France's High Council for Financial Stability, which oversees the French financial system and is headed by the country's finance minister, announced March 18 that it would raise the buffer to 0.50% as of 2020 because of the high rate of lending growth at between 5% and 6%. The existing buffer of 0.25%, approved in 2018, is slated to take effect from July 1.
Borrowers no longer necessarily keep their bank account with the same lender, and SocGen is targeting clients to which it can cross-sell other products, Kadouch-Chassaing said. When clients sign up for mortgages, banks traditionally have tried to sell high-margin products at the same time, including insurance or savings products.
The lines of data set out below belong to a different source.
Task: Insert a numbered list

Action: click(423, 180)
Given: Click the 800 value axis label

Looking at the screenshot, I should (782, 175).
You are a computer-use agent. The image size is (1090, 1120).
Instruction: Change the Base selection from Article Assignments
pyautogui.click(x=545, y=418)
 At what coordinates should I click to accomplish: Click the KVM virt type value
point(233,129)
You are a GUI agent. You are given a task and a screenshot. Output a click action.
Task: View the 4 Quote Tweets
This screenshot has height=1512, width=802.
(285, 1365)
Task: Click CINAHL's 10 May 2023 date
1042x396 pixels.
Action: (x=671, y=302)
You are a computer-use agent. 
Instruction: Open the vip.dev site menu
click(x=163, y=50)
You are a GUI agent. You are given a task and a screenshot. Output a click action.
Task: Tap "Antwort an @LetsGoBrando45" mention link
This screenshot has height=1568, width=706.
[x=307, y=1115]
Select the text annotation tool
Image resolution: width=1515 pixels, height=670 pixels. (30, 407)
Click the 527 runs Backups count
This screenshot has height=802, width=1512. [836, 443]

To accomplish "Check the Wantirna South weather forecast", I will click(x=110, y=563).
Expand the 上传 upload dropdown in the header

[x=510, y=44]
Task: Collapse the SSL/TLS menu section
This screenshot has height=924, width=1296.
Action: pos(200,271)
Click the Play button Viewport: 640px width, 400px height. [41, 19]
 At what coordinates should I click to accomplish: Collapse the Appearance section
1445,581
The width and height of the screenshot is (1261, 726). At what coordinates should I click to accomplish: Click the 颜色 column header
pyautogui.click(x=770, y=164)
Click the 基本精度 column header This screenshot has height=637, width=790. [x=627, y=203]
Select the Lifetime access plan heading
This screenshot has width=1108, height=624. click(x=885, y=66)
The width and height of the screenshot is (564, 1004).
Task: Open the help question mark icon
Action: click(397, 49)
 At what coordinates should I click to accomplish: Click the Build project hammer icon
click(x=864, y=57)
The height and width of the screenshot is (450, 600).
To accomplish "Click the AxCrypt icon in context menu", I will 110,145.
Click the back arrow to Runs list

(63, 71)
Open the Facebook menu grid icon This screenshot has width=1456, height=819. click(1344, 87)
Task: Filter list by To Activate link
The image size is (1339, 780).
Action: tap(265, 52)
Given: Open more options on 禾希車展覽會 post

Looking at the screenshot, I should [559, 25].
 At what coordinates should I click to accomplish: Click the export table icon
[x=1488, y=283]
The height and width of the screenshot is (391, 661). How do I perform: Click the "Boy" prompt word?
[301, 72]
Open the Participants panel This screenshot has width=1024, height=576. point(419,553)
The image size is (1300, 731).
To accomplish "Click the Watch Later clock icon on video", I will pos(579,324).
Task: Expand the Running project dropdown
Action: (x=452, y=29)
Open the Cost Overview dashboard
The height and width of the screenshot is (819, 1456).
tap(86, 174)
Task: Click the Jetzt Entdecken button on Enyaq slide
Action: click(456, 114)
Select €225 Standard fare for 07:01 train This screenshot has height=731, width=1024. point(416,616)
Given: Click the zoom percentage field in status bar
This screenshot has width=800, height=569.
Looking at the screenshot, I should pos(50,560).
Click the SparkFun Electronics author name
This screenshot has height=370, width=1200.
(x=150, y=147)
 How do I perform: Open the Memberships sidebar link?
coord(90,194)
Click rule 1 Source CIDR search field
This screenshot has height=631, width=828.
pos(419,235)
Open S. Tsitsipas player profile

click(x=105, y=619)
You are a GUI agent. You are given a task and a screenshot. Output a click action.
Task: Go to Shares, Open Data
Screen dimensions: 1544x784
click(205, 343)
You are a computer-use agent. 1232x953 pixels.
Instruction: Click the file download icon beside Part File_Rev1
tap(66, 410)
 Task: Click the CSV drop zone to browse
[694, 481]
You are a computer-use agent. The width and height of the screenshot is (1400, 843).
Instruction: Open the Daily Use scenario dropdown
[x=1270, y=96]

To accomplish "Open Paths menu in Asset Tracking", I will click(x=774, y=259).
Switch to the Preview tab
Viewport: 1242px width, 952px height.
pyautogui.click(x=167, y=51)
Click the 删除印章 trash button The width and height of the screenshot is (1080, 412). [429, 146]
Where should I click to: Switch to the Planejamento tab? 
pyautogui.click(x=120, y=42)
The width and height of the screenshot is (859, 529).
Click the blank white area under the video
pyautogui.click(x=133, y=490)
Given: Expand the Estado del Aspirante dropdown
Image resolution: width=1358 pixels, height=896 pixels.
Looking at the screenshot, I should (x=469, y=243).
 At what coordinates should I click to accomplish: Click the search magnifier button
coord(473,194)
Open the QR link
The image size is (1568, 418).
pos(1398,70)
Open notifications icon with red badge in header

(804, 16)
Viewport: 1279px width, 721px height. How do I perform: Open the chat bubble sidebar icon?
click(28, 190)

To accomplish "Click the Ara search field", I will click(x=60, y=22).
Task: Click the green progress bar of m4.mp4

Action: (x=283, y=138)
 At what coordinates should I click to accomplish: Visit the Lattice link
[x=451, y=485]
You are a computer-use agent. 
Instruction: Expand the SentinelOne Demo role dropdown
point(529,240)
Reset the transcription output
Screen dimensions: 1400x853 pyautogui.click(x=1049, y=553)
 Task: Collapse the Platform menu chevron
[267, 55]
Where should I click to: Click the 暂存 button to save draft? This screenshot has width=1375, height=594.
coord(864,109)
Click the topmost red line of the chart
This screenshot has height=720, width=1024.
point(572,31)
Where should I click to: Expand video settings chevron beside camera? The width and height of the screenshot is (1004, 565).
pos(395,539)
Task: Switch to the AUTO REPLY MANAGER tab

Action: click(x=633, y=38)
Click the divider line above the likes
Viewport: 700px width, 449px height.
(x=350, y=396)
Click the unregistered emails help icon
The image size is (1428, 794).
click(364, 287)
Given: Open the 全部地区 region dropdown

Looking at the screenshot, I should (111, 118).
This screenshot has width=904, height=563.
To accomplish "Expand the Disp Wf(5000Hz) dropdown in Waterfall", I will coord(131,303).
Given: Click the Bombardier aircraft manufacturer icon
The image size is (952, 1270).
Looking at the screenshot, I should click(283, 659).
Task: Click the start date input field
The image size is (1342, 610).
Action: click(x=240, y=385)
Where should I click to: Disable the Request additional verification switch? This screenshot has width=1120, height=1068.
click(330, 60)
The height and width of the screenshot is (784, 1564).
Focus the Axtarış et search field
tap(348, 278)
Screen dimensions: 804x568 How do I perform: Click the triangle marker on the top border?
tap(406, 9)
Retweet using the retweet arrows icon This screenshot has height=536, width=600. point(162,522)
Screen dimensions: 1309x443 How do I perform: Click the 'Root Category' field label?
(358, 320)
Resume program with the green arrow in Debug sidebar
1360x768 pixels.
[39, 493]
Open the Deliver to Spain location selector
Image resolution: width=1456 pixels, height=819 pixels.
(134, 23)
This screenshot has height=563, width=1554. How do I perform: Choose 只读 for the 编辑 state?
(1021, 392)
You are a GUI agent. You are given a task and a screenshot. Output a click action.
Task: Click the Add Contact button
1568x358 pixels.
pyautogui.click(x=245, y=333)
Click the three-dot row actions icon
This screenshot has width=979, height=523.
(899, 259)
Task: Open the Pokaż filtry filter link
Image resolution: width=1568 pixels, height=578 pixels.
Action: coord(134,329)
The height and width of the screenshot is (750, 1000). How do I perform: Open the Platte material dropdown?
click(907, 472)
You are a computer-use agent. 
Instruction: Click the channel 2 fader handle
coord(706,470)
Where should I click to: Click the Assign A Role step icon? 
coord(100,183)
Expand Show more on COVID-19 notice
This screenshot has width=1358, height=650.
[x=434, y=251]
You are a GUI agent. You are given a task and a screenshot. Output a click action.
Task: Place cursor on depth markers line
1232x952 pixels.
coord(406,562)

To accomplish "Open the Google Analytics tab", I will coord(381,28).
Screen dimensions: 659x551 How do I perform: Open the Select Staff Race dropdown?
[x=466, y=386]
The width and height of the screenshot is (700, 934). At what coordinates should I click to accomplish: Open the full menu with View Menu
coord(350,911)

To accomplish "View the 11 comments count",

"We see clients more volatile, more price sensitive, so we want to dedicate particularly our investment to other clients to whom also we can cross-sell," he said.
The buffer will have limited impact on the bank's capital, shaving off 10 basis points from the third quarter of 2019 after the 0.25% buffer takes effect and a further 10 basis points next year, he said, noting that it would not have a material impact.
Kadouch-Chassaing said, however, that he saw a "contradiction" in monetary policy, which could lead to the move having no impact on the pace of lending.
"We all have excess liquidity," he said of the banking sector. "If I have excess liquidity, I have to place it at the ECB at minus 40 basis points. So there is a strong incentive to still rather lend, including with low margins, than keep these excess liquidities and keep it on the balance sheet."
SocGen's shares have been underperforming the broader banking sector as investors fret about its capital levels and its weak profits. Its shares have fallen almost 40% in the past year while the STOXX Europe 600 index has fallen about 20%.
The bank lowered its 2020 profit targets after a tough fourth quarter and said it would embark on a review of its trading activities and cut €500 million in costs at its investment banking unit by 2020.
Kadouch-Chassaing said the bank wanted to achieve its 12% common equity Tier 1 ratio target "as soon as possible." The ratio — a key measure of financial strength — stood at 11.5% at the end of 2018, and the bank is planning to reduce risk-weighted assets at its investment banking unit and speed up disposals of nonstrategic businesses to help it achieve its goal.
The disposal plan is expected to boost capital by 80 basis points, and Kadouch-Chassaing said the bank had already signed deals for about half of that.
"So this will flow into the 2019 numbers — already 20 basis points are closed that will flow into the Q1 numbers," he said.